Extracted text:

DISCOVERING NEW PLANETARY NEBULAE -
THE TEAM STDR

In 2018, two amateur astronomers came together to find, analyse and photograph previously unknown planetary nebulae. The team, consisting of the French and German researchers Xavier Strottner and Marcel Drechsler, already discovered several hundred new candidates and created their own list of objects: the StDr catalogue.

Cooperations worldwide
We have been so successful in our research that the StDr catalogue has grown to 140 candidates and 31 other objects at present. Most of these have now been confirmed as true planetary nebulae by spectroscopy and photographed by astrophotographers worldwide. International cooperation with other amateur astronomers is also nothing unusual. Together with the US amateur astronomer Dana Patchick, for example, nine extraordinary discoveries were made that are listed in the PaStDr catalogue created by the trio. 
In total, we have been involved in more than 300 scientifically relevant discoveries in the past three years. 
The team also maintains close friendships with other discovery teams, such as the two Indians Utkarsh Mishra and Sankalp Mohan.
Close collaboration is essential in astronomy and leads to great new discoveries much more often. The bundling of skills and expertise from a wide range of disciplines allows new candidates to be quickly identified, analysed and finally registered. Therefore, within a short time we established an international network of outstanding astrophotographers, spectroscopic observers as well as professional researchers, so that it is now possible to come across a StDr object in almost any region of the night sky.

jaune-StDr,-rouge-StDr-objet,-bleu-PaStDr.jpg

Like needles in a haystack
Of course, discovering a new, previously unknown planetary nebula always relies on a certain amount of luck, because the night sky is notoriously vast, and the potential discoveries are often tiny. The lunar disk occupies a spacial angle of 0.2 square degrees in the sky, which corresponds to about 1/210 000 of the entire sky.
A typical planetary nebula - and thus an average new candidate for our catalogue - has a diameter of only a few arcseconds; but the entire night sky has an area of more than 500 billion square arcseconds. 
The hunt for new planetary nebulae is thus like the literal search for a needle in a haystack.

Of course, it is impossible to scan these cosmic expanses with the naked eye only to come across an unknown object by chance at some point.

Given task 1: Please convert the rows in Block 1 into a Markdown table with the columns No. and Line, giving each non-blank line its own entry.
Given task 2: Extend the planetary nebulae text, picking up right after its final sentence.
The planetary nebulae text and the rows in Block 1 are separate, unrelated material.

Input rows:
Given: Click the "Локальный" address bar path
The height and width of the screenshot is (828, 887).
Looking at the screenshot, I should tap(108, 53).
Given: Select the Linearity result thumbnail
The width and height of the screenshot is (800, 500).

Written response 1:
| No. | Line |
|---|---|
| 1 | Given: Click the "Локальный" address bar path |
| 2 | The height and width of the screenshot is (828, 887). |
| 3 | Looking at the screenshot, I should tap(108, 53). |
| 4 | Given: Select the Linearity result thumbnail |
| 5 | The width and height of the screenshot is (800, 500). |

Written response 2:
We therefore proceed systematically and concentrate on defined markers, for example conspicuous features in the photos from sky surveys and from amateur astronomers just like arc-shaped segments that can be assigned to a possible planetary nebula.
Other markers are the white dwarfs, which are always more or less at the centre of such a nebula.
If such a marker has been found, then all available sources are screened to find at least one further evidence. In this way, we rule out the possibility that it is a possible artefact on the digital photos or older photo plates used. Other sources include data from the UV space telescope GALEX, the infrared satellites WISE, 2MASS, and Spitzer, which are freely available to all interested parties, as well as sky surveys in the visible and near-infrared wavelength range such as Pan-STARRS, DECaPS, DSS, SHS and IPHAS.
For the analysis of such data, the team has developed special types of image processing as well as filters to improve contrast, which make it possible to detect the finest structures in the first place. But despite many years of experience and proven techniques, it often takes 10, 20 or even more hours of intensive searching to find a single previously unknown candidate.

The search goes on
The search is no longer focused solely on the northern hemisphere - just as many discoveries are possible from the southern hemisphere.
To be able to shoot these candidates as well, we regularly book observation time at remote-controlled telescopes in Chile.
The costs for this are financed privately or through donations. 
The research work described here consumes enormous amounts of time, without any certainty of success; it is a passionate obsession for detail, a true labour of love.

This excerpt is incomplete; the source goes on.